Revideo is based on Motion Canvas, which lets people define animations using generator functions and the HTML Canvas API. Each `yield` in the generator function corresponds to a frame in a video - if your generator function contains 300 yields, the resulting video will be 10 seconds long (if you specify it to use 30 fps). To export a video to mp4, we loop through all `yield` statements in your generator function, draw the corresponding frame to an HTML Canvas and then pass it to an encoder. Previously, two parts of this pipeline took up the majority of time:

Decoding videos used in `<Video/>` tags: In most cases, our users use `<Video/>` elements inside their videos. To render these videos, we have to extract frames from the source video files to draw them to the canvas. During rendering, Motion Canvas loads videos as HTMLVideoElements, sets the `.currentTime` attribute to the required time and waits for the browser to seek to the correct position. This approach is quite slow, which is why in v0.4.2 of Revideo, we had already replaced this approach with our Ffmpeg Extractor. The Ffmpeg extractor used a seperate NodeJS process to extract video frames with Ffmpeg and sent them to the browser through a websocket. Despite getting a big speedup compared to the naive seeking approach, we still encountered cases where it took 100s of milliseconds to extract individual frames. Especially when the source videos were big (4K), the extractor often timed out.

Passing frames to the Ffmpeg encoder via `canvas.toBlob()`: In v0.4.2, we used Ffmpeg to encode the individual canvas frames to an mp4 video. Again, this Ffmpeg process ran inside a NodeJS process, and we communicated (streamed frames to it) via a websocket connection. To do so, we first needed to convert the canvas frame data to a fitting format, which is why we used `.toBlob()`. It turns out that the `.toBlob()` call took a long time - again, we had to wait up to 500ms for a single 4K frame. This clearly needed to be faster.

We were able to fix the issue of slow decoding by replacing our Ffmpeg frame extractor with an extractor based on the WebCodecs API (you can take a look at the PR here), concretely using the mp4 parser from mp4box.js. The Webcodecs API enables very low-level control over videos, which is why we initially kept running into edge cases we hadn't foreseen. For instance, we had to account for metadata fields that contained information about time skips within the video, and had to implement custom logic to account for these fields. Ffmpeg, on the other hand, handles things like these out of the box comfortably. Using the new decoder, we already achieved 10x speedups - additionally, our project structure became a lot simpler, as we were able to remove the "hacky" websocket connection and move more work to the browser. Now, we wanted to see if we could even move encoding to the browser.

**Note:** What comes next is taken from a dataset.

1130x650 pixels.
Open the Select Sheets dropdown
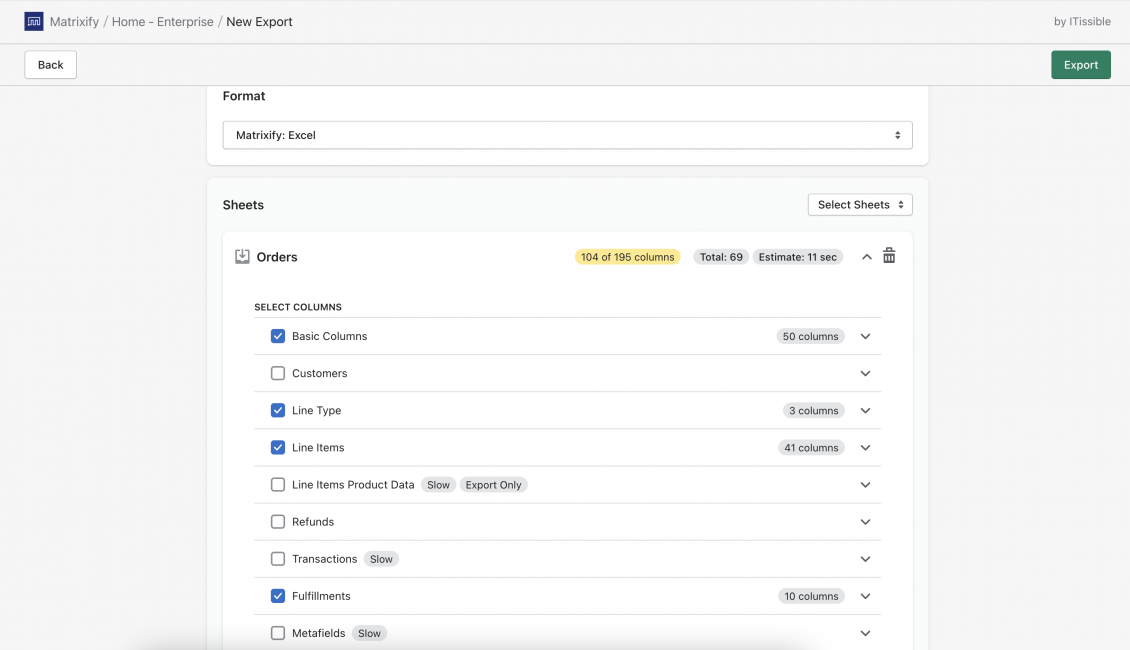click(x=860, y=204)
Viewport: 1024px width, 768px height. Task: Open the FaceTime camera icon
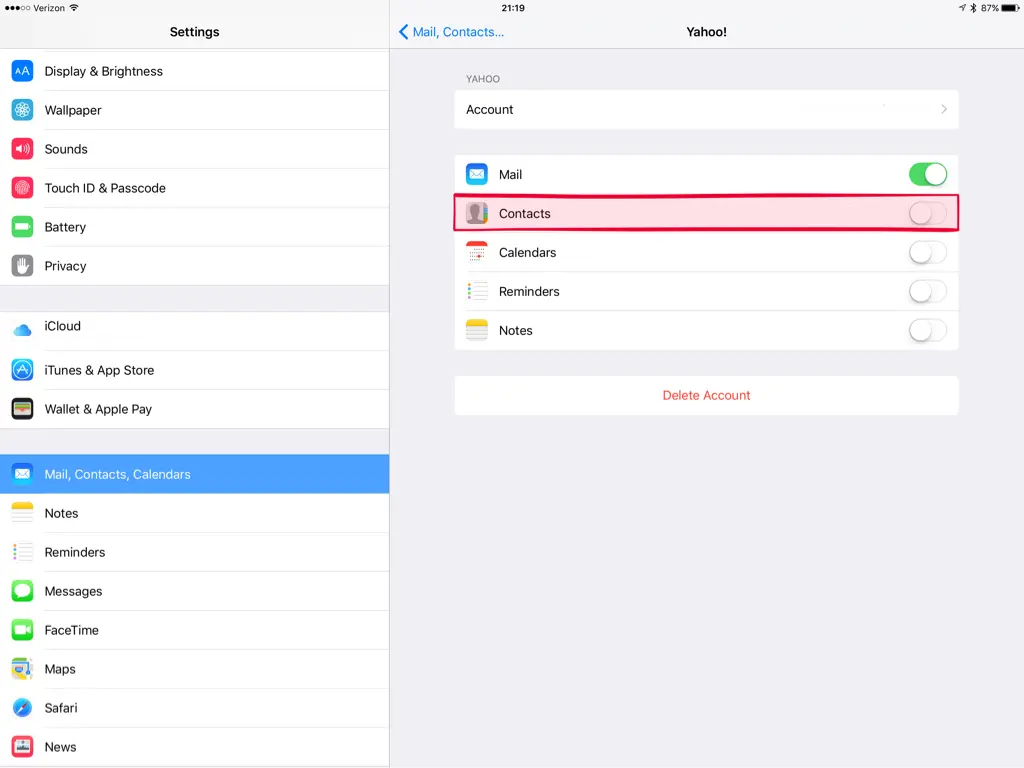(x=22, y=630)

Now that video decoding was fixed, we still faced the issue of the slow `.toBlob()` operation - we fixed this by encoding our videos directly in the browser using a WebAssembly implementation (Pull Request). We found that using the WebCodecs API, it was possible to create a `VideoFrame` object directly from a canvas element, and this frame object can be used with the WebCodecs `VideoEncoder` class - this would save us the long waiting times for the `.toBlob()` operation! The `VideoEncoder` class alone lets you create a video stream - to create a full mp4 file, we still needed a muxer. Luckily, we found the mp4-wasm module, which implemented exactly this in C with WebAssembly. We implemented it, our tests worked fine, so we decided to ship it! This gave us another massive speedup.

Both of the mentioned changes moved operations that were previously done in a NodeJS process with Ffmpeg to the browser. Therefore, some of our users asked us if this would enable them to do fully client-side rendering. Currently, this is not yet possible for two reasons:

Audio processing is still handled with Ffmpeg: As part of our rendering pipeline, we need to generate and merge audio tracks with the resulting video. We have not yet tried to move this into the browser, as it doesn't really affect our rendering speeds. Technically, it should however be possible to build and not present a huge hurdle.

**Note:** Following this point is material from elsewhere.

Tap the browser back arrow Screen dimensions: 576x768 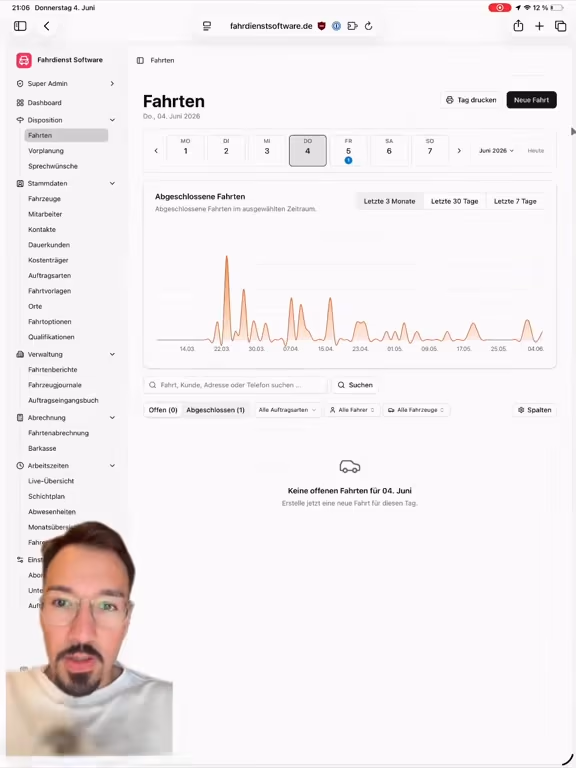(x=47, y=26)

Browser compatibility: The WebCodecs API is only fully supported in Chrome. This is not an issue for server-side rendering, as we can just use Chrome with Puppeteer regardless of our users' choice. However, if you want to render on the client device, you will run into issues if your users use Safari or Firefox, or have to force them to use Chrome. Getting support for such features takes time, but at some point it will probably happen for most browsers - in Firefox, the Webcodecs API is already supported as an experimental feature.